Post the tasting food was required, with it being a second tasting in that week for me, after a full on rioja one in London on the Monday, 

after and this place is literally up the road.

It is certainly a step up from the cramped old place and as such a much more inviting place for a feed.

We were in post 9pm, well past the iftar rush

The menu is a two sided affair, with the more traditional Pakistani fair on one side

and more mainstream sub continent dishes on the other side.

A slight oddity was mutton karahi on one side was £12.49 and on the other side £12.

As our visit was in mid Ramadan and it being my understanding that shadi haleem is a typical iftar dish (hearty stuff being very welcome to break fast) I reasoned now would be a good time to go for this dish.

Now it is fair to say this dish couldn’t look less alluring with a very runny cowpat coming to mind, but what it lacked on the looks front (and boy did it lack) it certainly made up for (in spades) on the flavour front. A case of close your eyes and dig in order to be pleasantly surprised.

A rich slow cooked stew of meat (mutton I think) blended to an almost porridge consistency with ground lentils and wheat, it was big and bold on the spice front with a big hit of chilli heat. On top of that heat were a myriad of other spices in the mix, with cinnamon, cardamon, cumin and coriander to name but a few. With its lovely layering of spice and silky consistency, as well as the zing of welcome acidity from batons of fresh ginger to temper the richness, I can certainly understand why this dish is so popular in terms of breaking a fast at this time of the year. Tasty and very satisfying, with lots going on (just need to close your eyes).

I also ordered a keema naan (£4 – mandatory here, as I understand it),

which was a meal in itself, with a meaty disc surrounded by a puckered naan bread. Very rich, such that I was more than happy to share. I know people rave about the keema naan here, but I thought it only ok  and actually preferred the other breads ( the butter naan in particular) we ordered.

One of our party (of three) had the nihari,

which was replete with slow cooked beef in a thick rich gravy with a good kick of chilli heat and warmth of spice.
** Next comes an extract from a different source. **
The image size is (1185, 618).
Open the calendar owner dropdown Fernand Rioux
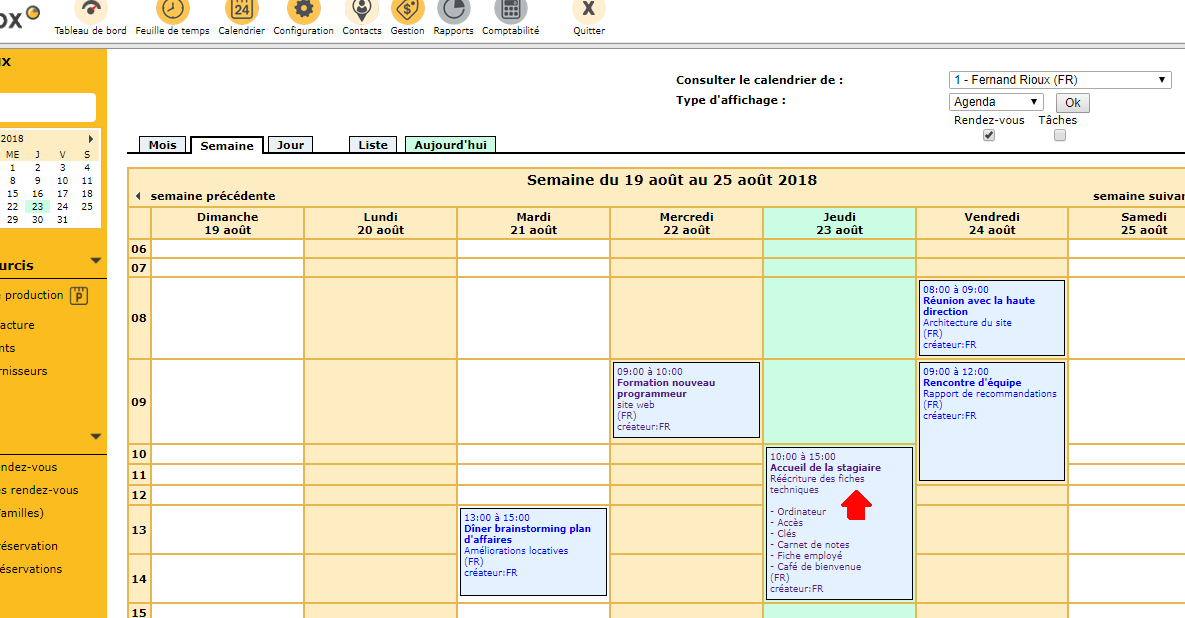(x=1059, y=80)
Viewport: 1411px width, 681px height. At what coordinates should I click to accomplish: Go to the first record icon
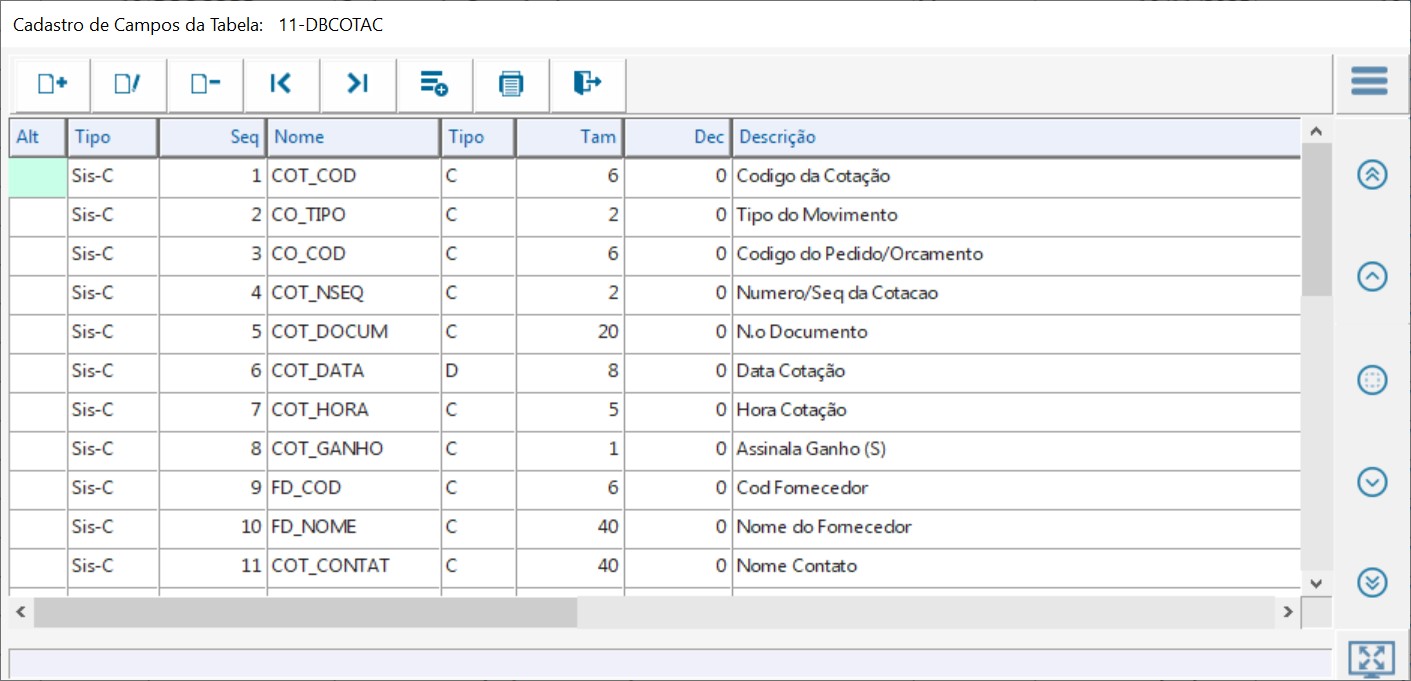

Lovely flavours to this dish, which was up their flavour wise with my haleem but much more of a looker.

A final dish was a mutton karahi (we went for the one on the cheaper side of the menu at £12)

Slightly OTT presentation wise, the mutton was cooked on the bone (as it should be) and all the better (flavour wise) for it with that robust almost gamey flavour you get from this meat. There was a fair bit of  chilli heat here, on top of some nice spicing.

We, of course, massively over ordered with two lots of basmati rice (£3.50 each – at most one was in reality needed) , two rotis (only  £1 for both) and a butter naan (£2)

All (despite our bellies being fit to burst) were excellent, with good separation and a nice butteriness to the rice. The butter naan was seemingly equal part butter to naan and was the night’s top naan in my book.

On the food front the only thing that slightly let the side down was a rather limp (it was provided gratis) side salad affair (cucumber had seen better days to be honest)

Drinks wise there are only soft drinks, with pop as well as the likes of chai and various iterations of lassi.

We went for a jug of mango milkshake (the mango lassi we originally ordered was off) which was a bountiful affair for the £9 price tag.

Nice level of mango in the mix, such that the mango’s trademark fragrance and peachy pineappleness was properly evident rather than at the all to often homeopathic levels. Enjoyed this and it was excellent fare for tempering some of the heat in the dishes we had.

We left far too much, over ordering on the carbs, and had to admit defeat with much still left on the table.

We were very happily sated (if rather amply stuffed, like the keema naan) by the end.

Excellent feed and at £18 a head it was a bit of a bargain to my mind.

The verdict

Been a while since I last visited this place, which on the basis of this visit is a shame.

Very solid, amply portioned, properly tasty Pakistani food at a fair price. What’s not to like about that?

I do think in places like this, it is always best to try the more traditional dishes rather than default to what is perhaps more familiar (you can have chicken tikka masala or curry rice and chips if you want  but you can get those pretty such anywhere).  The haleem may have  looked a bit of a dog’s dinner, which may put more than a few people off it, but boy was it a tasty dish. I rather think it is a shame that it and the likes of the nihuri are not more commonly seen on menus.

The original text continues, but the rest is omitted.